▸ **Extrait du document**:
Film américain d’Ariel Schulman et Henry Joost avec Emma Roberts, Dave Franco, Emily Meade, Miles Heizer (1 h 36).

AMOURS ILLICITES DANS LA SPHÈRE DE COPROSPÉRITÉ : « Hôtel Singapura », d’Eric Khoo

HOTEL SINGAPURA - de Eric KHOO - Teaser 2 VOST - La clef du succes
Durée : 00:46

Voici un huis clos à grand spectacle, qui embrasse l’histoire de la cité-Etat à la pointe de la péninsule malaise. Eric Khoo, le plus connu des cinéastes singapouriens, met en scène une dizaine de séquences, qui chacune réunissent des amants dans la suite 27 d’un hôtel aux fortunes fluctuantes. Du couple anglo-chinois forcé à la séparation par l’invasion japonaise aux deux post-adolescents coréens venus panser des blessures amoureuses six décennies plus tard, le film explore à la fois quelques-unes des infinies configurations du désir (la passion, les amours tarifées, la renonciation…), mais aussi plusieurs hypothèses de cinéma. Variant les langues (mandarin, japonais, anglais, coréen…) et les interprètes, le film frise parfois le pastiche. Eric Khoo regarde du côté de Wong Kar-wai ou de Hong Sang-soo, donnant en quatre-vingt-dix minutes une espèce de carte historico-cinématographique du Sud-Est asiatique, enluminée de gravures érotiques. Thomas Sotinel

Film singapourien d’Eric Khoo avec Josie Ho, Ian Tan, Kim Kkobi (1 h 30).

▸ **Consigne**:
Poursuivez l'extrait de critiques de films à partir de sa dernière ligne. Les lignes ci-après forment un matériau distinct de l'extrait de critiques de films.

▸ **Lignes fournies**:
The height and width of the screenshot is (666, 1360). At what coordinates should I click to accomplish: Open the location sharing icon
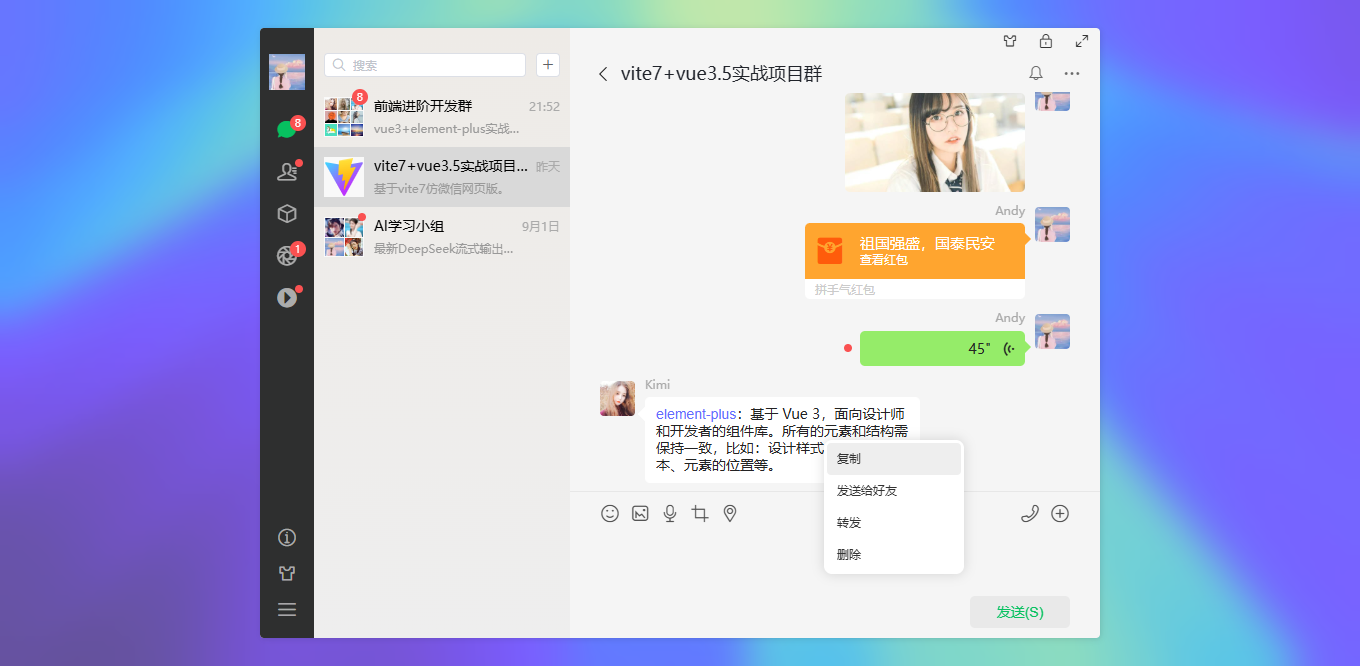tap(730, 513)
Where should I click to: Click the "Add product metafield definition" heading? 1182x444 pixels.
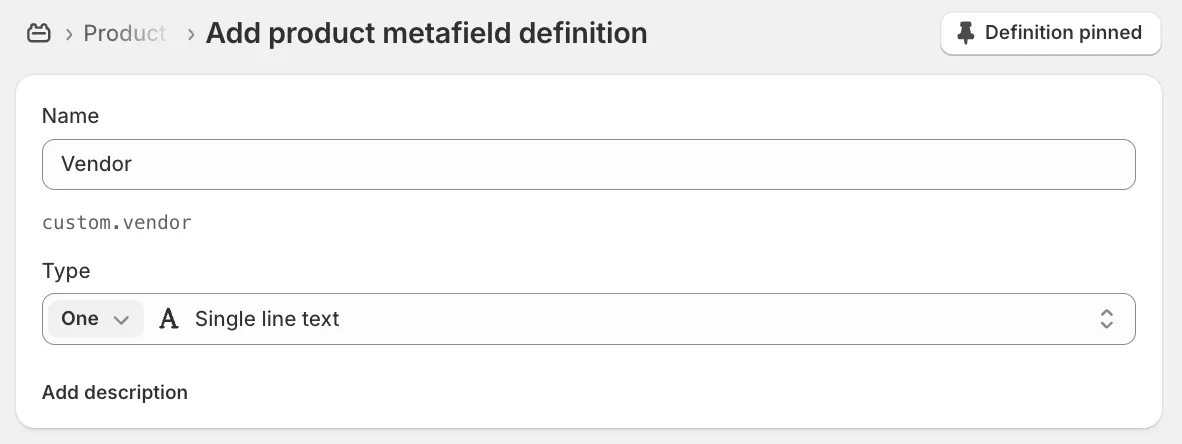point(426,33)
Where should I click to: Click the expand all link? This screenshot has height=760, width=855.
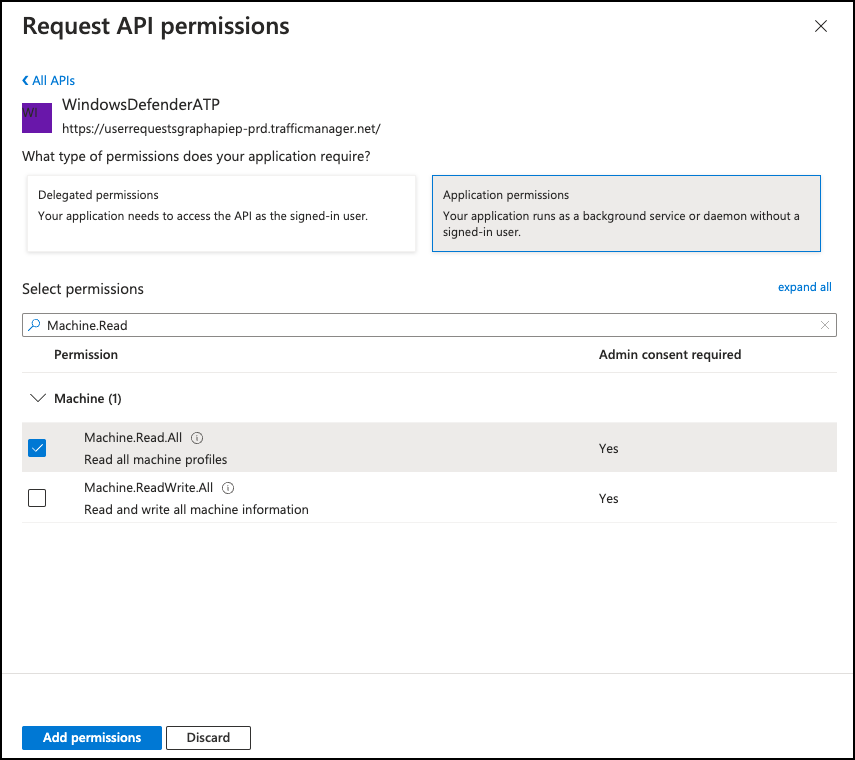click(x=804, y=287)
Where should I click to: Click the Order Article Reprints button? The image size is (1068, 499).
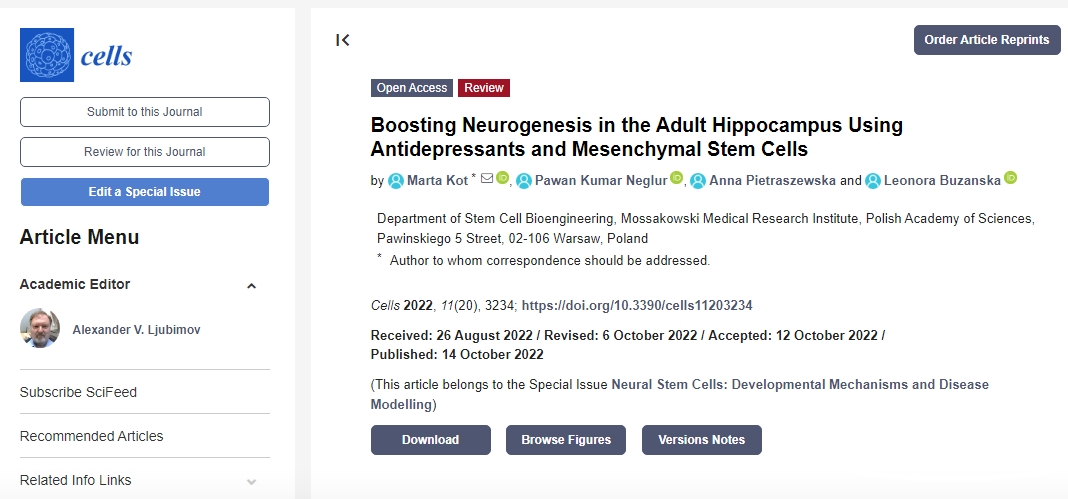pyautogui.click(x=986, y=40)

▸ **Réponse rédigée**:
ASCÈSE ET WESTERN : « Mimosas, la voie de l’Atlas », d’Oliver Laxe

MIMOSAS, LA VOIE DE L' ATLAS de Oliver Laxe - Bande annonce
Durée : 01:40

L’étrange film d’Oliver Laxe suit l’errance d’une poignée d’hommes chargés d’emporter un corps jusqu’au lieu de son dernier repos. Le film présente celui qui deviendra son protagoniste, Shakib (Shakib Ben Omar), lancé à perdre haleine dans un prêche que l’on attendrait plutôt dans la montagne, dit par un prédicateur en costume traditionnel, mais que le jeune homme profère casquette à l’envers sur la tête, et entre deux voitures. C’est là qu’un mystérieux employeur lui impose sa mission : le mystique enfiévré servira de guide à l’escorte du mort jusqu’à Sijilmassa, la ville où l’on n’arrive jamais.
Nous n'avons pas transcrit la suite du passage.